Prudential supervision issues

Housing bubbles can be very costly. In Finland, the bursting of the housing bubble in the early 1990s led to a decline of GDP by more than 10% and in Sweden by nearly 5%, even though they eased monetary policy a lot and fiscal policy absorbed part of the shock (Eschenbach and Schuknecht, 2002).11

 (Note11). In Finland, most of the credit losses came from corporate loans, while credit losses from housing loans were small. But households reacted to excess indebtedness and declining collateral values by accelerating the pay-back of loans, resulting in a rise in the saving ratio. This reduced domestic demand and increased the number of bankruptcies in the non-tradeable sector and thereby the credit losses of banks.
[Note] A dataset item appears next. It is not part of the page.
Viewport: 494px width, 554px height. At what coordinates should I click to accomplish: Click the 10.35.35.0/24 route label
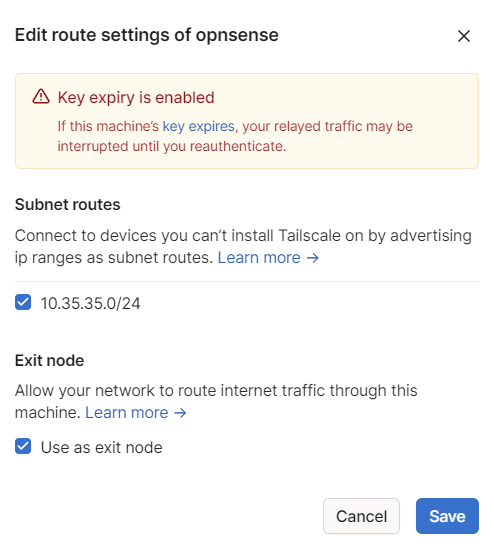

The total costs of the banking crisis are estimated at 8 to 10% of GDP. The government provided the banks with around € 16 billion. The net cost to the government was half of this amount (OECD, 2006b).     NOTE from PhilBest: that note on the after-effects in Finland is incredibly important. If households stay solvent and pay down their debt, the economy and the banking sector is going to be in trouble anyway. If households don't stay solvent and pay off their debt, the economy and the banking sector is going to be in trouble. Moral of the story for governments: don't EVER let a property price bubble occur in the first place.....!   The report also has something to say about how property price bubbles DO happen, especially relevant is the section headed "zoning regulations". I am becoming increasingly angered as I have discovered volumes of sensible analysis that have been wilfully ignored by policy makers hell-bent on achieving certain urban outcomes regardless of consequences.